● WHAT IS BEING ASKED
Your answer must be the full set of records, copied exactly, with no pictures in it.

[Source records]
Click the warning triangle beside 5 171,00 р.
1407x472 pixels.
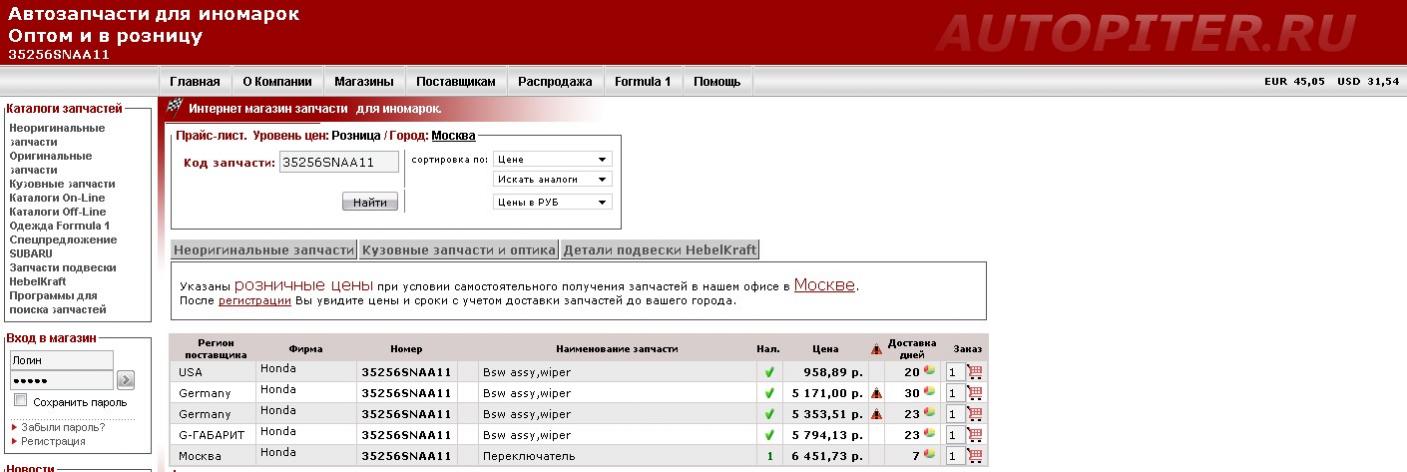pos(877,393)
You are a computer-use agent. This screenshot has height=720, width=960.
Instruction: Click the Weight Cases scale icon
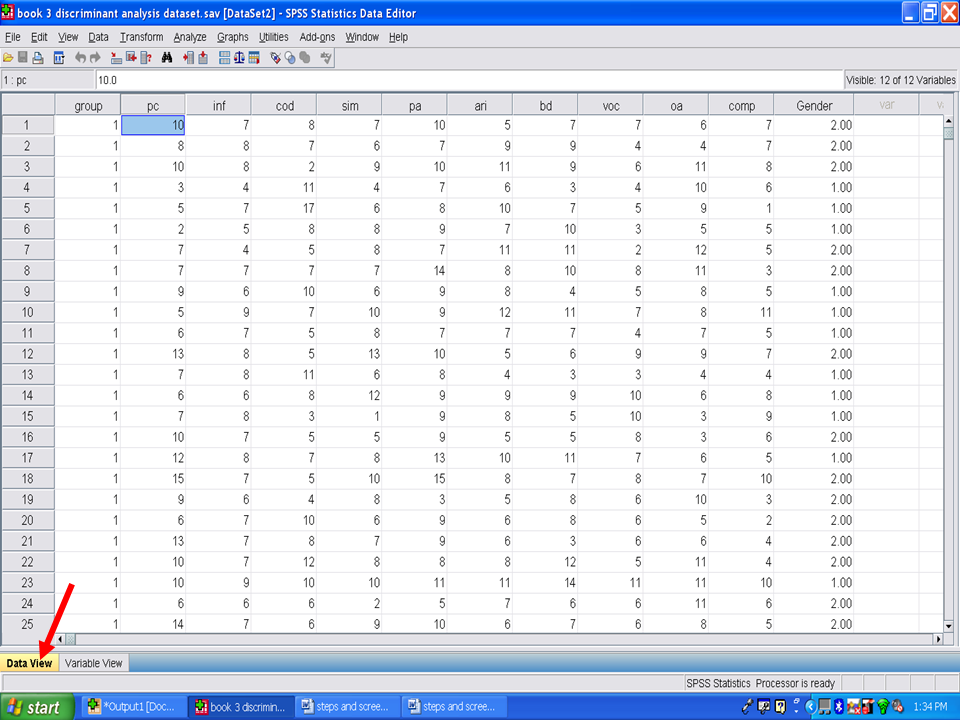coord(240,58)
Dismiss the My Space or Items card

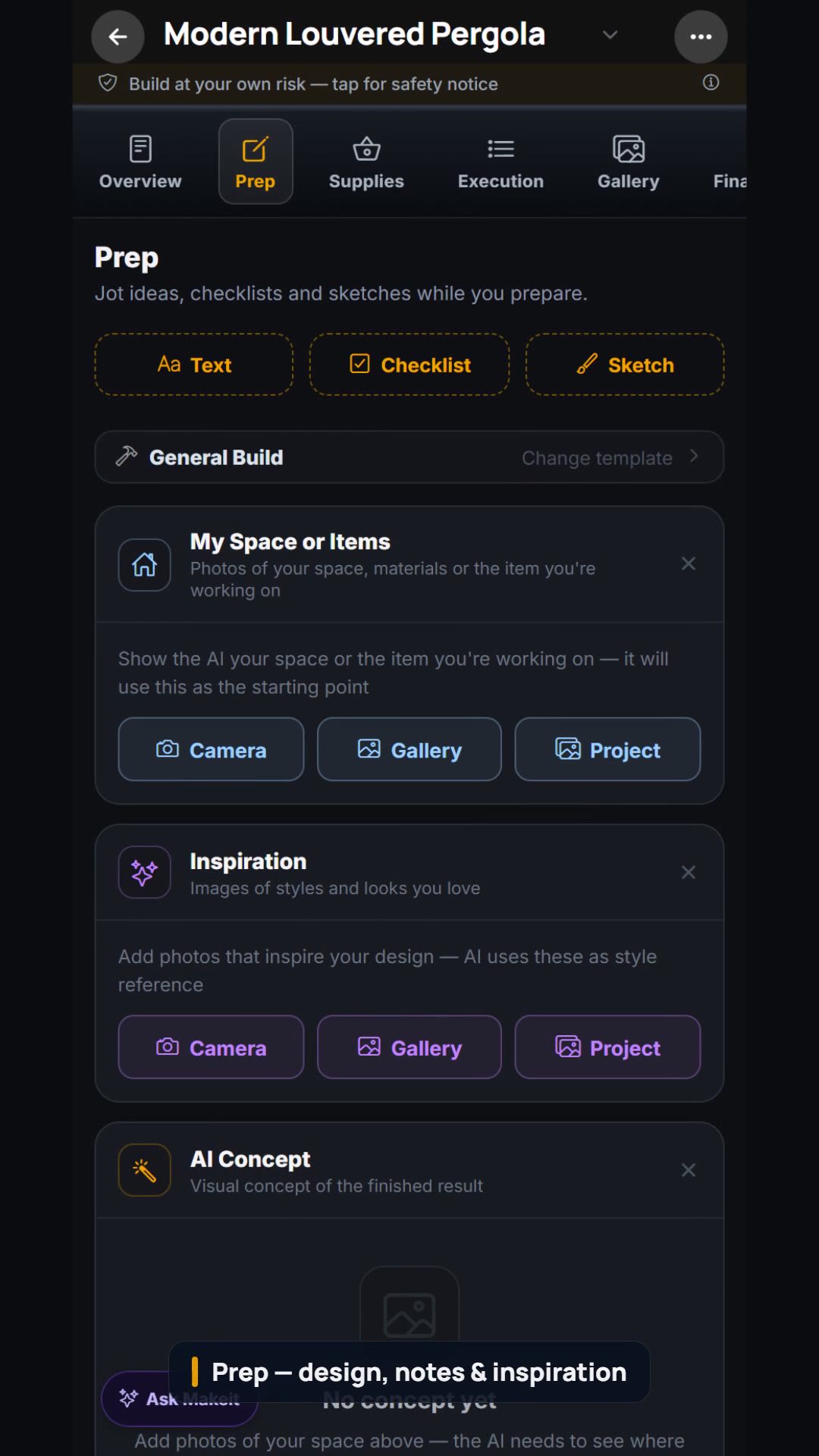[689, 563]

● REPLY
Click the warning triangle beside 5 171,00 р.
1407x472 pixels.
pos(877,393)
You are a computer-use agent. This screenshot has height=720, width=960.
Instruction: Click the Weight Cases scale icon
coord(240,58)
Dismiss the My Space or Items card

[689, 563]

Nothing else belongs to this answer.